----- Data section -----

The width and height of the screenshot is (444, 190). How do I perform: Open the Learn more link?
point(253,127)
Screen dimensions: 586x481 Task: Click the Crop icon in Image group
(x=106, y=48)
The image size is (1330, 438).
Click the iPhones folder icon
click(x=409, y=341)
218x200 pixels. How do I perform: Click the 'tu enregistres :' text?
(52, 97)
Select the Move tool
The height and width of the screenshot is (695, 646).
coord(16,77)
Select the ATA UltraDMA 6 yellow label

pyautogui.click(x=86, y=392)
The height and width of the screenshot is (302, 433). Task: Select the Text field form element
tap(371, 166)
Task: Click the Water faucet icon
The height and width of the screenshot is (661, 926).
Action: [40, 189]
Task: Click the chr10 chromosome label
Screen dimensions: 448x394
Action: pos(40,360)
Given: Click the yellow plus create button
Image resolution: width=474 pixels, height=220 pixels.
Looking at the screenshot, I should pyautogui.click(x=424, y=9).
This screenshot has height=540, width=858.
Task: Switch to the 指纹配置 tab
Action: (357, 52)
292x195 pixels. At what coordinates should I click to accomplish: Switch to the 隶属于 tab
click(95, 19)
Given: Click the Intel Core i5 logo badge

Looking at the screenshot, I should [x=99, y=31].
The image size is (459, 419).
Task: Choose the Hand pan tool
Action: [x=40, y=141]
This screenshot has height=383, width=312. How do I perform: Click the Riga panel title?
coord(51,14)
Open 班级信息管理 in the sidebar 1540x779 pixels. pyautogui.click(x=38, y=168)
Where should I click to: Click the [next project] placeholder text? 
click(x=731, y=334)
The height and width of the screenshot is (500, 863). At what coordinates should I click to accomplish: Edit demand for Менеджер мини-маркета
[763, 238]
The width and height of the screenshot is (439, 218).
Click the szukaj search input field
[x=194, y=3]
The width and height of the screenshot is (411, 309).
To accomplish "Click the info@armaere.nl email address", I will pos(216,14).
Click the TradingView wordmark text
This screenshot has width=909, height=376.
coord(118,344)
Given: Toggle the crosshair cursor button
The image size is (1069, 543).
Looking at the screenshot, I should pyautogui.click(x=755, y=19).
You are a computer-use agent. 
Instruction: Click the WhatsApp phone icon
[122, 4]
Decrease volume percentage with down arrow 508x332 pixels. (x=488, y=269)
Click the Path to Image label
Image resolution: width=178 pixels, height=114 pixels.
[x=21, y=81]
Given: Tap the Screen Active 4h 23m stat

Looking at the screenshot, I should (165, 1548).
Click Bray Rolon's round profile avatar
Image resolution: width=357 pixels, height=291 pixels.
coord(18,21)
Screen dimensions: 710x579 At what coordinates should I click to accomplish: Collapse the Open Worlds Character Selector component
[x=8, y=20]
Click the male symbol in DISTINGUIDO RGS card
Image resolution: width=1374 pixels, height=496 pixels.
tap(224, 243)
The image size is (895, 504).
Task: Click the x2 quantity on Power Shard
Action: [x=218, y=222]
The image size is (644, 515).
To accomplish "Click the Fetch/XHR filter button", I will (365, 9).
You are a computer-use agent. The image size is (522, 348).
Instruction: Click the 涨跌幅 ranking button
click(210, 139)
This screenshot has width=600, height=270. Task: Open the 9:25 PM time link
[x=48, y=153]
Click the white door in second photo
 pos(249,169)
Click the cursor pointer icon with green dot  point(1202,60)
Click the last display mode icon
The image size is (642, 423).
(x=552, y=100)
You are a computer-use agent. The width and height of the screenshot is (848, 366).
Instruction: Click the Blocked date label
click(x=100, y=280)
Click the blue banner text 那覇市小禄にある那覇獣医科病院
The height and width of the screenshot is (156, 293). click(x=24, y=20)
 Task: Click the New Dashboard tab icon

-----

Task description:
Repeat every line of the data precisely.

Answer for this exercise:
The width and height of the screenshot is (444, 190). How do I perform: Open the Learn more link?
point(253,127)
Screen dimensions: 586x481 Task: Click the Crop icon in Image group
(x=106, y=48)
The image size is (1330, 438).
Click the iPhones folder icon
click(x=409, y=341)
218x200 pixels. How do I perform: Click the 'tu enregistres :' text?
(52, 97)
Select the Move tool
The height and width of the screenshot is (695, 646).
coord(16,77)
Select the ATA UltraDMA 6 yellow label

pyautogui.click(x=86, y=392)
The height and width of the screenshot is (302, 433). Task: Select the Text field form element
tap(371, 166)
Task: Click the Water faucet icon
The height and width of the screenshot is (661, 926).
Action: [40, 189]
Task: Click the chr10 chromosome label
Screen dimensions: 448x394
Action: pos(40,360)
Given: Click the yellow plus create button
Image resolution: width=474 pixels, height=220 pixels.
Looking at the screenshot, I should pyautogui.click(x=424, y=9).
This screenshot has height=540, width=858.
Task: Switch to the 指纹配置 tab
Action: (357, 52)
292x195 pixels. At what coordinates should I click to accomplish: Switch to the 隶属于 tab
click(95, 19)
Given: Click the Intel Core i5 logo badge

Looking at the screenshot, I should [x=99, y=31].
The image size is (459, 419).
Task: Choose the Hand pan tool
Action: [x=40, y=141]
This screenshot has height=383, width=312. How do I perform: Click the Riga panel title?
coord(51,14)
Open 班级信息管理 in the sidebar 1540x779 pixels. pyautogui.click(x=38, y=168)
Where should I click to: Click the [next project] placeholder text? 
click(x=731, y=334)
The height and width of the screenshot is (500, 863). At what coordinates should I click to accomplish: Edit demand for Менеджер мини-маркета
[763, 238]
The width and height of the screenshot is (439, 218).
Click the szukaj search input field
[x=194, y=3]
The width and height of the screenshot is (411, 309).
To accomplish "Click the info@armaere.nl email address", I will pos(216,14).
Click the TradingView wordmark text
This screenshot has width=909, height=376.
coord(118,344)
Given: Toggle the crosshair cursor button
The image size is (1069, 543).
Looking at the screenshot, I should pyautogui.click(x=755, y=19).
You are a computer-use agent. 
Instruction: Click the WhatsApp phone icon
[122, 4]
Decrease volume percentage with down arrow 508x332 pixels. (x=488, y=269)
Click the Path to Image label
Image resolution: width=178 pixels, height=114 pixels.
[x=21, y=81]
Given: Tap the Screen Active 4h 23m stat

Looking at the screenshot, I should (165, 1548).
Click Bray Rolon's round profile avatar
Image resolution: width=357 pixels, height=291 pixels.
coord(18,21)
Screen dimensions: 710x579 At what coordinates should I click to accomplish: Collapse the Open Worlds Character Selector component
[x=8, y=20]
Click the male symbol in DISTINGUIDO RGS card
Image resolution: width=1374 pixels, height=496 pixels.
tap(224, 243)
The image size is (895, 504).
Task: Click the x2 quantity on Power Shard
Action: [x=218, y=222]
The image size is (644, 515).
To accomplish "Click the Fetch/XHR filter button", I will (365, 9).
You are a computer-use agent. The image size is (522, 348).
Instruction: Click the 涨跌幅 ranking button
click(210, 139)
This screenshot has width=600, height=270. Task: Open the 9:25 PM time link
[x=48, y=153]
Click the white door in second photo
 pos(249,169)
Click the cursor pointer icon with green dot  point(1202,60)
Click the last display mode icon
The image size is (642, 423).
(x=552, y=100)
You are a computer-use agent. The width and height of the screenshot is (848, 366).
Instruction: Click the Blocked date label
click(x=100, y=280)
Click the blue banner text 那覇市小禄にある那覇獣医科病院
The height and width of the screenshot is (156, 293). click(x=24, y=20)
 Task: Click the New Dashboard tab icon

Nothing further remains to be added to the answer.